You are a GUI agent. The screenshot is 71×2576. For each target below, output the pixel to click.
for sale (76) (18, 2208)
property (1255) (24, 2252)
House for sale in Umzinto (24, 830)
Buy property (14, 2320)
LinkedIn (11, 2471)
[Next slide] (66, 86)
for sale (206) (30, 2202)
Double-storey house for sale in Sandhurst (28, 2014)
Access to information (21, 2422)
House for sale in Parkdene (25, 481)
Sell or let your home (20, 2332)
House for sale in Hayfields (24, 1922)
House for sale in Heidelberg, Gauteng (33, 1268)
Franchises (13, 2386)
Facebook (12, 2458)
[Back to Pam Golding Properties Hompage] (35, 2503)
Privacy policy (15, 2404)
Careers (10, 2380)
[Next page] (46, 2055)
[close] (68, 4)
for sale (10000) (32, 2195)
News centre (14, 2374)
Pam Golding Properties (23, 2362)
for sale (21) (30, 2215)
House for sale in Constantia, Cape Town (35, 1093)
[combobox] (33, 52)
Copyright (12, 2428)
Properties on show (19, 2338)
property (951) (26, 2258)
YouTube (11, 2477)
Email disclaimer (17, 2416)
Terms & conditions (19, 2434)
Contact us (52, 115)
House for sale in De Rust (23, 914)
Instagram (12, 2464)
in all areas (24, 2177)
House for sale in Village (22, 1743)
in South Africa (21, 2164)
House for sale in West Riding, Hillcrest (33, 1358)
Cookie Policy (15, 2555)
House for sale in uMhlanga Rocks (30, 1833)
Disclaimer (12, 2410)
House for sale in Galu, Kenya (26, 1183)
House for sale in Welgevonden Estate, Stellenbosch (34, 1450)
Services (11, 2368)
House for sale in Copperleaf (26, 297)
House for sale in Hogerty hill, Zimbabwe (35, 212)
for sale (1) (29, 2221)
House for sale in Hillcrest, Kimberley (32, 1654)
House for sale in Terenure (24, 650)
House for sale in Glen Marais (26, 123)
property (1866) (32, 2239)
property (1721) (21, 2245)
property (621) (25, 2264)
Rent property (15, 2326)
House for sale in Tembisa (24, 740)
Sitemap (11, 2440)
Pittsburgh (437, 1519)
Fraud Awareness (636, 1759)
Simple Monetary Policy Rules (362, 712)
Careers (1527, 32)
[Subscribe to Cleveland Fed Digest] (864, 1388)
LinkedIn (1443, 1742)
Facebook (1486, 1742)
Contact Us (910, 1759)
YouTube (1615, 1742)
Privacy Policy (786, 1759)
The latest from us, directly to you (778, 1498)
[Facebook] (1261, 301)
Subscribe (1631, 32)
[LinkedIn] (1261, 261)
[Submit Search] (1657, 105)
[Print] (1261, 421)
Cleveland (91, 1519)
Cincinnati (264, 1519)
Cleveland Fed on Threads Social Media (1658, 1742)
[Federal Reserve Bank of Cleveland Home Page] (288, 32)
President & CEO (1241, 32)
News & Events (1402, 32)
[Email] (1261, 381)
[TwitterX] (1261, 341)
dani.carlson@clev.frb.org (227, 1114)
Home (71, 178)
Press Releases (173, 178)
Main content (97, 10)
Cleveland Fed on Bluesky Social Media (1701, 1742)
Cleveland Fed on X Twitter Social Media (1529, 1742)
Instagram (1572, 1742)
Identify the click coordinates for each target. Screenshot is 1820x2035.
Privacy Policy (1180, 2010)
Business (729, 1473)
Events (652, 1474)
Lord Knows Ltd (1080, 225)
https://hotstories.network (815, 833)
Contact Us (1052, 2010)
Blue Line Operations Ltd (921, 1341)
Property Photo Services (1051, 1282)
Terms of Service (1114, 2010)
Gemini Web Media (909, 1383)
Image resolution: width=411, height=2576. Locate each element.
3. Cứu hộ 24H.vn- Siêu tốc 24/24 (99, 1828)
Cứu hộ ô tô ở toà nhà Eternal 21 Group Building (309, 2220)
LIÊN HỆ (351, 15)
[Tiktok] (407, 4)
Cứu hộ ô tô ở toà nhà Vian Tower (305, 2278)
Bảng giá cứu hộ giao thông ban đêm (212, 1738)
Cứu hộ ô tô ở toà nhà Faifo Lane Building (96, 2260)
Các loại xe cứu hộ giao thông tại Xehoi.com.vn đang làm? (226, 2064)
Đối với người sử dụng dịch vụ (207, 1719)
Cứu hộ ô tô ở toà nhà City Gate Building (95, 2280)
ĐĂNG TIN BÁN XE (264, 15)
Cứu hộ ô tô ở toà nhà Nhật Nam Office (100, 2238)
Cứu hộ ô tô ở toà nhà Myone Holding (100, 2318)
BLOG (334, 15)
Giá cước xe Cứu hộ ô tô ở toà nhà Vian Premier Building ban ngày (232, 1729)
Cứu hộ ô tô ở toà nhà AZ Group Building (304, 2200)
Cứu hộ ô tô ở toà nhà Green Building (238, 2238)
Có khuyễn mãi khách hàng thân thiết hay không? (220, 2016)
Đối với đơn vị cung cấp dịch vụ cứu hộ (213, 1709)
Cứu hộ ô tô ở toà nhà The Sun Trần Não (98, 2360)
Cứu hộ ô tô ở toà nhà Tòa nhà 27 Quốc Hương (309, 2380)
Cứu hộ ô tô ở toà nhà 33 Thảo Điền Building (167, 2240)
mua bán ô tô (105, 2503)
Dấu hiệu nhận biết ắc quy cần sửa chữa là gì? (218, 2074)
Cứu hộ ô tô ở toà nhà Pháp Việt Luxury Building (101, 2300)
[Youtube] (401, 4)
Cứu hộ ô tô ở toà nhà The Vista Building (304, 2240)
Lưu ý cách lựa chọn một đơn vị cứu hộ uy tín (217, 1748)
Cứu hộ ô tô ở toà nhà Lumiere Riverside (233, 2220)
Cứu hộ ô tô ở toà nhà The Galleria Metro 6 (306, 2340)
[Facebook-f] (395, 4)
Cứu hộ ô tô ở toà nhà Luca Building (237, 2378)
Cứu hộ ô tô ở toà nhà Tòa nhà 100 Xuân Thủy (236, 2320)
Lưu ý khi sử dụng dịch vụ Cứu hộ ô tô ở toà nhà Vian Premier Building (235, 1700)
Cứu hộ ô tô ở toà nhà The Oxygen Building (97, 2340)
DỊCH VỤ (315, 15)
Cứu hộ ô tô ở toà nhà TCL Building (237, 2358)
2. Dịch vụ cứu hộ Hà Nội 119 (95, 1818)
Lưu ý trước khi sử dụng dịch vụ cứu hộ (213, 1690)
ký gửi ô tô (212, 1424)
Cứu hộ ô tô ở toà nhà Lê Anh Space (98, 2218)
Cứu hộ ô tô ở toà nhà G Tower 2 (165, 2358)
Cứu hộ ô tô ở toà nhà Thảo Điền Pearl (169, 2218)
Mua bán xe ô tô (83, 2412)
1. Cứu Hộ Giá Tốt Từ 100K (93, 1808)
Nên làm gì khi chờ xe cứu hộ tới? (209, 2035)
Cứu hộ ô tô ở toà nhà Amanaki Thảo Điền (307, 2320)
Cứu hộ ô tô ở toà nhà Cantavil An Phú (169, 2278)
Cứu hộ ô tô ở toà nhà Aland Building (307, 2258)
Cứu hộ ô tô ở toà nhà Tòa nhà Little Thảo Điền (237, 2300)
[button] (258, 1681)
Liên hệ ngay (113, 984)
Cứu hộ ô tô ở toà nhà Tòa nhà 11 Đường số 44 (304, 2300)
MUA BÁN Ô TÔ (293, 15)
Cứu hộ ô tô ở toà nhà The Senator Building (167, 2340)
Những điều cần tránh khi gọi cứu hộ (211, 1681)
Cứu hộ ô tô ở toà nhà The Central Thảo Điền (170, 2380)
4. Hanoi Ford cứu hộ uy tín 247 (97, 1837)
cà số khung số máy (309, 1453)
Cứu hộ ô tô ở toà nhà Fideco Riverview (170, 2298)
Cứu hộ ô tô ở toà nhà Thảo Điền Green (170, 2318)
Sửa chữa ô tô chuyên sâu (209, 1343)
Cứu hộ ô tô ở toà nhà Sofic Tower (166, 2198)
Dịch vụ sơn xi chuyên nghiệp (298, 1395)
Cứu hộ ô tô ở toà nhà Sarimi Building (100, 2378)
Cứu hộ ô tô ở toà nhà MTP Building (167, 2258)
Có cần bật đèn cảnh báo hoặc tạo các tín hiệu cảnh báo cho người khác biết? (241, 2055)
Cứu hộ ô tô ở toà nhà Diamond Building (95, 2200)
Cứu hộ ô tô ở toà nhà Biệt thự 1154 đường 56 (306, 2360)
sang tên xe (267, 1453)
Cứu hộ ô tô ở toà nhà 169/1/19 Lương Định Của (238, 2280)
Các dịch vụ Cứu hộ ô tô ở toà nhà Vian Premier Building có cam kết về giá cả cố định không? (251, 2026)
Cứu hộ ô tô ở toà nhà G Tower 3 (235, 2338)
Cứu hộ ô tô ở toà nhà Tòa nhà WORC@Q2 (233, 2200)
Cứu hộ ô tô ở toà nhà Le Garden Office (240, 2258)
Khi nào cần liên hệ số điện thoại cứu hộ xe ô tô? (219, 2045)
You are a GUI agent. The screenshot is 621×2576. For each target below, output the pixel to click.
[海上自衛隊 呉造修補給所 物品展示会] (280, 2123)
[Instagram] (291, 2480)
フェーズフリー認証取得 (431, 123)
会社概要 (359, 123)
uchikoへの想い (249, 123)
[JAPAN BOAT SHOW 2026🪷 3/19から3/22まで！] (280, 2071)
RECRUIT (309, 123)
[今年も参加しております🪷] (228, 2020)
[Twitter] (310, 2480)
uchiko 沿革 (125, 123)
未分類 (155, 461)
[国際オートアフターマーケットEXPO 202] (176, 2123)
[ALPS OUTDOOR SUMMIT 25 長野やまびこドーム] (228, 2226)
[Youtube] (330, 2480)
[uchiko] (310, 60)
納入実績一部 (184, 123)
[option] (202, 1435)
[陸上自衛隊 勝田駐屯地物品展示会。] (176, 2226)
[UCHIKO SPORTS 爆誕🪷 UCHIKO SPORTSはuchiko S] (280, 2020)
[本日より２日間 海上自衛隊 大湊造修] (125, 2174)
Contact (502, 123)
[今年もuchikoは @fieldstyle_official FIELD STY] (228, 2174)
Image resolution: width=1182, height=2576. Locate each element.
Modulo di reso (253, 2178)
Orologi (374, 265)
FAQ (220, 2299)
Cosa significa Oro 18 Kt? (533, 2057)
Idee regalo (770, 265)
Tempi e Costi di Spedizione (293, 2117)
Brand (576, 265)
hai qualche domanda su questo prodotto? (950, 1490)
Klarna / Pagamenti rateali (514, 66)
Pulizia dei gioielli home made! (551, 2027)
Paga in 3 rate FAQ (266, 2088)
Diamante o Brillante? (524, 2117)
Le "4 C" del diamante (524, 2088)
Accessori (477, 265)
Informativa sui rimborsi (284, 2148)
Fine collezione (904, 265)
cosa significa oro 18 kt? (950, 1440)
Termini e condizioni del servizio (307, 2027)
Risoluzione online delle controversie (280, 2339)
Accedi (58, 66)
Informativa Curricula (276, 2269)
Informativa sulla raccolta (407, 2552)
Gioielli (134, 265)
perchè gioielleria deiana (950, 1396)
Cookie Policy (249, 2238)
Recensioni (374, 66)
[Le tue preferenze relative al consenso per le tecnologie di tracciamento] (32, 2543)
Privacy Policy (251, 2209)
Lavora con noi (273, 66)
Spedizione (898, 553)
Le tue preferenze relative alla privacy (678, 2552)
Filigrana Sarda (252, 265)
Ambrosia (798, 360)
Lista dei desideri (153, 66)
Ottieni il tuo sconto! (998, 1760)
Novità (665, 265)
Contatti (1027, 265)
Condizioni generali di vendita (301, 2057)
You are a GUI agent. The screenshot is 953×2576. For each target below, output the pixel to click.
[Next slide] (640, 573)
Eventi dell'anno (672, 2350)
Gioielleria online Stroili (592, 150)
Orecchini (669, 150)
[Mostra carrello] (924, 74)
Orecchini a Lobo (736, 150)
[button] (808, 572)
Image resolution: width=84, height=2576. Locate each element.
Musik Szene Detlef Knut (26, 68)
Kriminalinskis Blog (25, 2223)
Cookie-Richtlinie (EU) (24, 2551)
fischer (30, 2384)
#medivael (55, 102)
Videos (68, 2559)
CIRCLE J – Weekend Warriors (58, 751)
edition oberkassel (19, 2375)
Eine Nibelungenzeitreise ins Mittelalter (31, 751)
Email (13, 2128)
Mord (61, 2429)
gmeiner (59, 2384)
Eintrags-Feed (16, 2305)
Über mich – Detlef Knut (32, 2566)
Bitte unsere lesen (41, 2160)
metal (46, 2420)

### PROBLEM
Copy out each line of the entries where the word "target" is found.

### WORKED SOLUTION
You are a GUI agent. The screenshot is 71×2576. For each target below, output the pixel to click.
Identify the click coordinates for each target. Screenshot is 1820x2035.
You are a GUI agent. The screenshot is 621×2576. For each target below, output the pixel to click.
You are a GUI agent. The screenshot is 953×2576. For each target below, output the pixel to click.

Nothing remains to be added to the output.